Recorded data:
━━━━━━━━

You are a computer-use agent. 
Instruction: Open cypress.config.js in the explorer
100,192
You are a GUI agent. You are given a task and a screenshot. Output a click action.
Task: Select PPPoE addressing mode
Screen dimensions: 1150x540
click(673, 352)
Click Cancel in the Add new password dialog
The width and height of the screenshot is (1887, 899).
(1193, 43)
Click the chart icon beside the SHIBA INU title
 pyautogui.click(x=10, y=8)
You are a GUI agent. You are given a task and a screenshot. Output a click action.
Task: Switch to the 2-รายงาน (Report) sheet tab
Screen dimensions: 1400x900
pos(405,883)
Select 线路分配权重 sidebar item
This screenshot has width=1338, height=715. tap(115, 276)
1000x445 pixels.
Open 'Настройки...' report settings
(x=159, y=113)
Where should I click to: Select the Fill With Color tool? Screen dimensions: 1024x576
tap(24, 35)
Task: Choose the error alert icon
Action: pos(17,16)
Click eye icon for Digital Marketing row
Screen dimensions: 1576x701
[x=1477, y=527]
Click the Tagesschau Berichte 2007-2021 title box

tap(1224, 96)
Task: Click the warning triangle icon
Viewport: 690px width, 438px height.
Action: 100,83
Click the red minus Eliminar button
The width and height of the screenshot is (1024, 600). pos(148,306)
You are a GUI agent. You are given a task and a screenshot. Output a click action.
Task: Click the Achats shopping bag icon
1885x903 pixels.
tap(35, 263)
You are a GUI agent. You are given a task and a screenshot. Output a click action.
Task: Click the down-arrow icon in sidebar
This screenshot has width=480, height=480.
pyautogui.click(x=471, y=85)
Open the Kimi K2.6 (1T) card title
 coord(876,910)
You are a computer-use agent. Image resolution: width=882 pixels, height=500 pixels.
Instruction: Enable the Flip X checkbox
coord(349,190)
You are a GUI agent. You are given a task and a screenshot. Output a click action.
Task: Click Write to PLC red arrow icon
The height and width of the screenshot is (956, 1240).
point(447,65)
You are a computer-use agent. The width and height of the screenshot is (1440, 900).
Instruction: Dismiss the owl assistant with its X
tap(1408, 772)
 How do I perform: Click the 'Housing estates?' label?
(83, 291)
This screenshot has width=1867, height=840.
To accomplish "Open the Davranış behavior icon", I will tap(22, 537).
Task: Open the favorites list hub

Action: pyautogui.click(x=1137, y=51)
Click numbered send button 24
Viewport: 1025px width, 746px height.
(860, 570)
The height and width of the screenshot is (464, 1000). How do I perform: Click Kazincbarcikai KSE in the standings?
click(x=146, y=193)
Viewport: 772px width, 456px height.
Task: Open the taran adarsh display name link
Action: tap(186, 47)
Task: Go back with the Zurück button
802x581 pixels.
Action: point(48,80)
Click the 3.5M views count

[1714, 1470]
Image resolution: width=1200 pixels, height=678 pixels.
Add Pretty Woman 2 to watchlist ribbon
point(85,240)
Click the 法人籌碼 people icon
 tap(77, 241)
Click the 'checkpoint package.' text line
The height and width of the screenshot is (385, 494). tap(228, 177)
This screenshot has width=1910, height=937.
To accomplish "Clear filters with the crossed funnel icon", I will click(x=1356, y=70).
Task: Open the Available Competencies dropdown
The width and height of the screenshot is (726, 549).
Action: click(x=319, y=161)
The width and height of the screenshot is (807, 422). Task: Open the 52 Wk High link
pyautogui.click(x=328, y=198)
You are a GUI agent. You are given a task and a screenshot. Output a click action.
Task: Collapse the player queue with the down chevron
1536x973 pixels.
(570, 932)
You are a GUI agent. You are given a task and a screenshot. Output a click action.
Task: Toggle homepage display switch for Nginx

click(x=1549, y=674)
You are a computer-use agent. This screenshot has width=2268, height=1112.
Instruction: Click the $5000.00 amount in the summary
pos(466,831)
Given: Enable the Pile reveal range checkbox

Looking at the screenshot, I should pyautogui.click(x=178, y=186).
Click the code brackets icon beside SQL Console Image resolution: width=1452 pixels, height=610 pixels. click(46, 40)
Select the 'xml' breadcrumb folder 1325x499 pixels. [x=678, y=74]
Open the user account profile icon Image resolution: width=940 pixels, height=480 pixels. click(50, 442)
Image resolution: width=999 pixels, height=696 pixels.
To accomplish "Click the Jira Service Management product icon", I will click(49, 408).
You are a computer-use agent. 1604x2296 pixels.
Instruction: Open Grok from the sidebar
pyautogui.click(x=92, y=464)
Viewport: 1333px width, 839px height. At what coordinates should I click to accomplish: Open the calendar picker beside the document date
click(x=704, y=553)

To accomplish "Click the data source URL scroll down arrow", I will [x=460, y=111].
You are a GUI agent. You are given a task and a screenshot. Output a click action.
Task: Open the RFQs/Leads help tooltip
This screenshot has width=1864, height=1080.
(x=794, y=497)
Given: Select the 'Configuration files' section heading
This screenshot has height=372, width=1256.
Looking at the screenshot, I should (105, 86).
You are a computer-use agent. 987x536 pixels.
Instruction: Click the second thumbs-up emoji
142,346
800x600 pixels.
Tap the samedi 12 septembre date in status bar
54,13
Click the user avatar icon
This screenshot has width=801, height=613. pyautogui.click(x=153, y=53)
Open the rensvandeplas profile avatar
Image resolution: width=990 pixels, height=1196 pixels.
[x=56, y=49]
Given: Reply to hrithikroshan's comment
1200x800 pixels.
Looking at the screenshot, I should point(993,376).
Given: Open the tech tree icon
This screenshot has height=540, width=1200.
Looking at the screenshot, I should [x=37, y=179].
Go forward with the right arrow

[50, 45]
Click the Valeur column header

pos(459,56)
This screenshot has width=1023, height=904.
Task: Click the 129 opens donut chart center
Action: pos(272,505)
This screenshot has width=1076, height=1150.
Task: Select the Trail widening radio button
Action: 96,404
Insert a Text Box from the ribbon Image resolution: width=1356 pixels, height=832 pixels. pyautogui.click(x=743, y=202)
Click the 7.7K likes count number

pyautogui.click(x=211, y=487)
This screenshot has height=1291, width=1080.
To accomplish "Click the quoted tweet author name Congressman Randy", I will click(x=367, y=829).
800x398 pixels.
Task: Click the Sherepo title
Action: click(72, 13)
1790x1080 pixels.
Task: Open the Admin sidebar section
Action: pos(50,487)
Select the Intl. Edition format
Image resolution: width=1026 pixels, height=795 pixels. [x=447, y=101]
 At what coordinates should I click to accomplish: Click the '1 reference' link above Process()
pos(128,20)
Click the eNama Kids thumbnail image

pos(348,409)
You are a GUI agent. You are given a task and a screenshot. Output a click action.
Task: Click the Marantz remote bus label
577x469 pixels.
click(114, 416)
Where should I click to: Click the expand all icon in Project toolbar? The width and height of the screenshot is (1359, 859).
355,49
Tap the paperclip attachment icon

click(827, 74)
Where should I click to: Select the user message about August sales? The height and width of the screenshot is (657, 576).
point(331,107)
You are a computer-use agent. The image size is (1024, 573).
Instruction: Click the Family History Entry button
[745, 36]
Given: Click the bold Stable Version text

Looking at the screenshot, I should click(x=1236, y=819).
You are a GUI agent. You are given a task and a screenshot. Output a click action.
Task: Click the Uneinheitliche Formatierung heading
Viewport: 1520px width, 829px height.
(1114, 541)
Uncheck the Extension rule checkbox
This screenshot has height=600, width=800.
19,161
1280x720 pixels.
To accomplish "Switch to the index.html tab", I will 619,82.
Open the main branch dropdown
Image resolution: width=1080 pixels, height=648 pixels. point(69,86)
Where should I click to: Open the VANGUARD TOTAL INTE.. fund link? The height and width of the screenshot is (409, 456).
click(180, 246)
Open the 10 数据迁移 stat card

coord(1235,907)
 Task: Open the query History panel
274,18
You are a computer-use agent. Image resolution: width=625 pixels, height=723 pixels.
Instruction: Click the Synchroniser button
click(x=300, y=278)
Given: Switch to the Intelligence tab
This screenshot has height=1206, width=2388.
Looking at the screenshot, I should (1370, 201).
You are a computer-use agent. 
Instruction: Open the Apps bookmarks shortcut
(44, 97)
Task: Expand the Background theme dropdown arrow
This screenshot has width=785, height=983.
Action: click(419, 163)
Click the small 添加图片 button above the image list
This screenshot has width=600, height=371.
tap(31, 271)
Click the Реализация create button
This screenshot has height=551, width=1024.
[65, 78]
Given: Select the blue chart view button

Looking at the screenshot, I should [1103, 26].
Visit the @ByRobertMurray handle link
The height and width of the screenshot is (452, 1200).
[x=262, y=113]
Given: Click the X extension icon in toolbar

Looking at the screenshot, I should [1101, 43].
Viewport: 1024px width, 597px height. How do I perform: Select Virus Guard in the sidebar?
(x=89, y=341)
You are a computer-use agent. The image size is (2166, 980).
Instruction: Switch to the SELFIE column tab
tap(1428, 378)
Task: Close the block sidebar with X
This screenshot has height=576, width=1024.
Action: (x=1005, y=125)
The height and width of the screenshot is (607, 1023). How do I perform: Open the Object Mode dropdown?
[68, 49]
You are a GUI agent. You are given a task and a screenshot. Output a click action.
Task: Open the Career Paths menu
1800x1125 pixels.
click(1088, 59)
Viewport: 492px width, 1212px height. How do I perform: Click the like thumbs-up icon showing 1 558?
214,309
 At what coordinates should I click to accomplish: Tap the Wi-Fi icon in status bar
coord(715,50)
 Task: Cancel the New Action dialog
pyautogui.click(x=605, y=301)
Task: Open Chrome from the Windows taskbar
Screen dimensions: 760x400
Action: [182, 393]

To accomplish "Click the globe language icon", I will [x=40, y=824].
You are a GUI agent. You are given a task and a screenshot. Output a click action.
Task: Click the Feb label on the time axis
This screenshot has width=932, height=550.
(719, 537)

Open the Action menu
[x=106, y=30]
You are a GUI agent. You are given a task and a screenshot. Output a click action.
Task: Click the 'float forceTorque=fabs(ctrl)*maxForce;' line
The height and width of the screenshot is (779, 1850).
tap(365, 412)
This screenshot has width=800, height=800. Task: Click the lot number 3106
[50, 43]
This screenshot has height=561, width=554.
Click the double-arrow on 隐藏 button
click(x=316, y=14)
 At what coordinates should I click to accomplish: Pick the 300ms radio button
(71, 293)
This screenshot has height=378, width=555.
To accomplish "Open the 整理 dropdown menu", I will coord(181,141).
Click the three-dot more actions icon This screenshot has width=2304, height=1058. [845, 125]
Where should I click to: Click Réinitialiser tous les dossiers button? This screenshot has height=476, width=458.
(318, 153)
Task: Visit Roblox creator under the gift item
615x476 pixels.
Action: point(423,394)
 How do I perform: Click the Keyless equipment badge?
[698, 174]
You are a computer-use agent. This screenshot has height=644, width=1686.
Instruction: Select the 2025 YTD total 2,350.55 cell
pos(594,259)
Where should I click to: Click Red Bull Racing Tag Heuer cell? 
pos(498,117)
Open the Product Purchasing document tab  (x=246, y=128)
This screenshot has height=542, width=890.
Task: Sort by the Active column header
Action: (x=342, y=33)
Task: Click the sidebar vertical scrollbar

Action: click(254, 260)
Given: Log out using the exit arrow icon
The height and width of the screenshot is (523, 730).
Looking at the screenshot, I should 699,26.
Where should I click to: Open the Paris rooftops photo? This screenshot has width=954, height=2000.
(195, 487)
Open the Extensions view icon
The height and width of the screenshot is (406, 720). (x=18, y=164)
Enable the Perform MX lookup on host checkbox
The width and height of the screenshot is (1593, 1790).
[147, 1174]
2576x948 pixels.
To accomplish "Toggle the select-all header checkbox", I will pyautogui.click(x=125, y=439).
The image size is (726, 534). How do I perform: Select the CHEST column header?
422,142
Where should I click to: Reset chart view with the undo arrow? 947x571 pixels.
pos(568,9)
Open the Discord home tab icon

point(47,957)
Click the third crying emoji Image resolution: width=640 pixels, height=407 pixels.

━━━━━━━━

--- REQUIRED ACTION ---
For each line of the data that has the word "heading", report that line.

--- ANSWER TO THIS PROBLEM ---
Given: Select the 'Configuration files' section heading
Task: Click the Uneinheitliche Formatierung heading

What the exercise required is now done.